Moja najstarsza córka mieszka u mojej teściowej, a w domu mam piątkę dzieci i muszę wam powiedzieć, że wcale nie wydaje mi się to dużo, a tyle jest miedzy nimi miłości i serdeczności, razem robią sobie kanapki, bawią się, gadają, grają na komputerze, snują najdziwniejsze plany, całują swoja najmniejszą siostrzyczkę itd.
 
Elo!

Jeszcze raz dziękuję babeczki za wypowiedzi:tak:

Ja dzisiaj szybciorem bo sama siedzę w pokoju 4 osobowym (ach te urlopy) więc pewnie albo coś zaraz zadzwoni albo ktoś wlezie. Byle do 14-stej. Zamykam drzwi i godz. mam spokój.
Evik ta Padma (chyba 28) to bez recepty jest?

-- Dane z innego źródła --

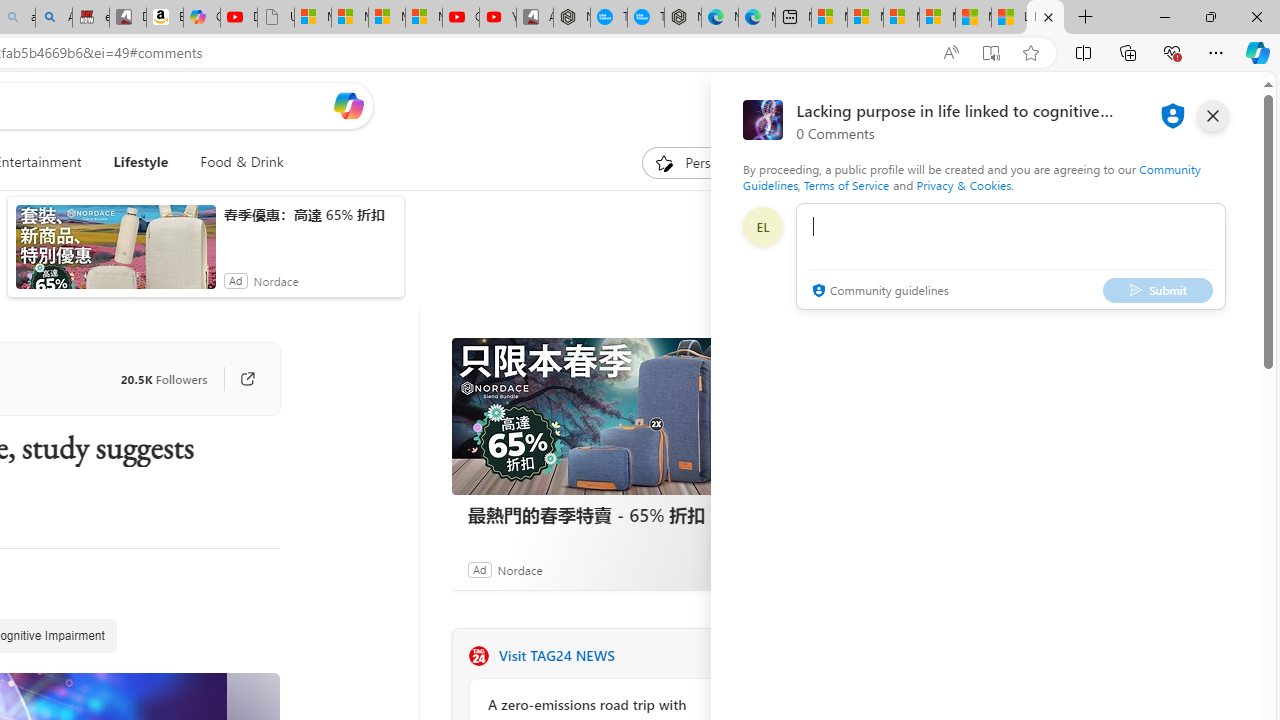 This screenshot has height=720, width=1280. I want to click on 'TAG24 NEWS', so click(477, 655).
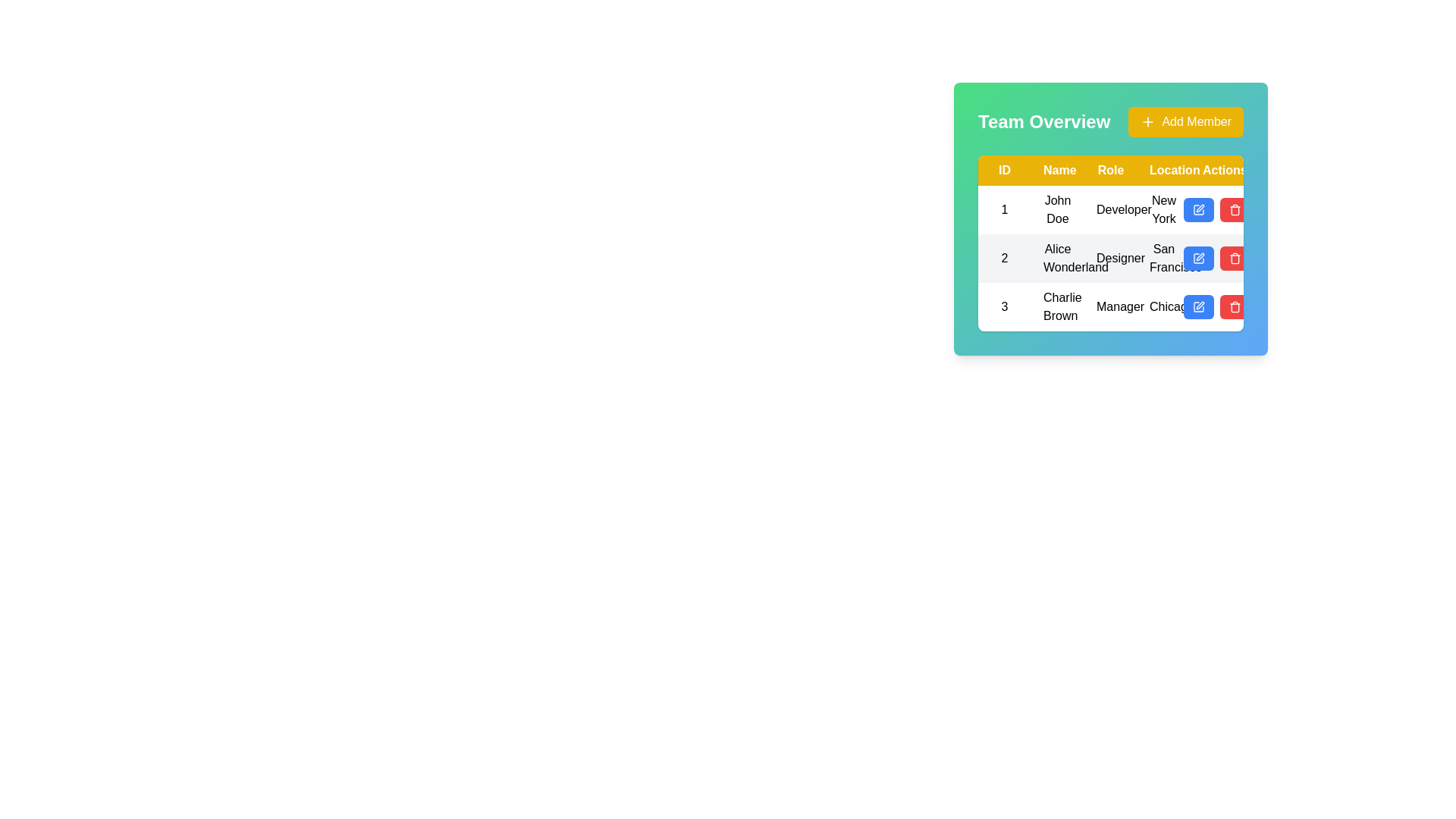 This screenshot has height=819, width=1456. What do you see at coordinates (1057, 210) in the screenshot?
I see `the text field displaying the name 'John Doe' located in the second column of the first row of the table under 'Team Overview'` at bounding box center [1057, 210].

Jeszcze 2 h , 20 min i do domu. 2 dni wolnego. Ciągnie mi się ten tydz. jak nigdy:baffled:
 
reklama
Beatko to jest PADMA BASIC bez recepty. Ale efekt po dłuższym braniu, najwcześniej po miesiącu. PADMA BASIC - Tymofarm nie wiem czy to to nam pomogło, czy poprostu mała się wychorowała. Wiem jedno zdrowa Hania to zdrowy Janek, on chorób jak narazie sam z siebie nie miał żadnych, wszystko złapał od Hani. Więc ją tym raczę od pół roku z małymi przerwami.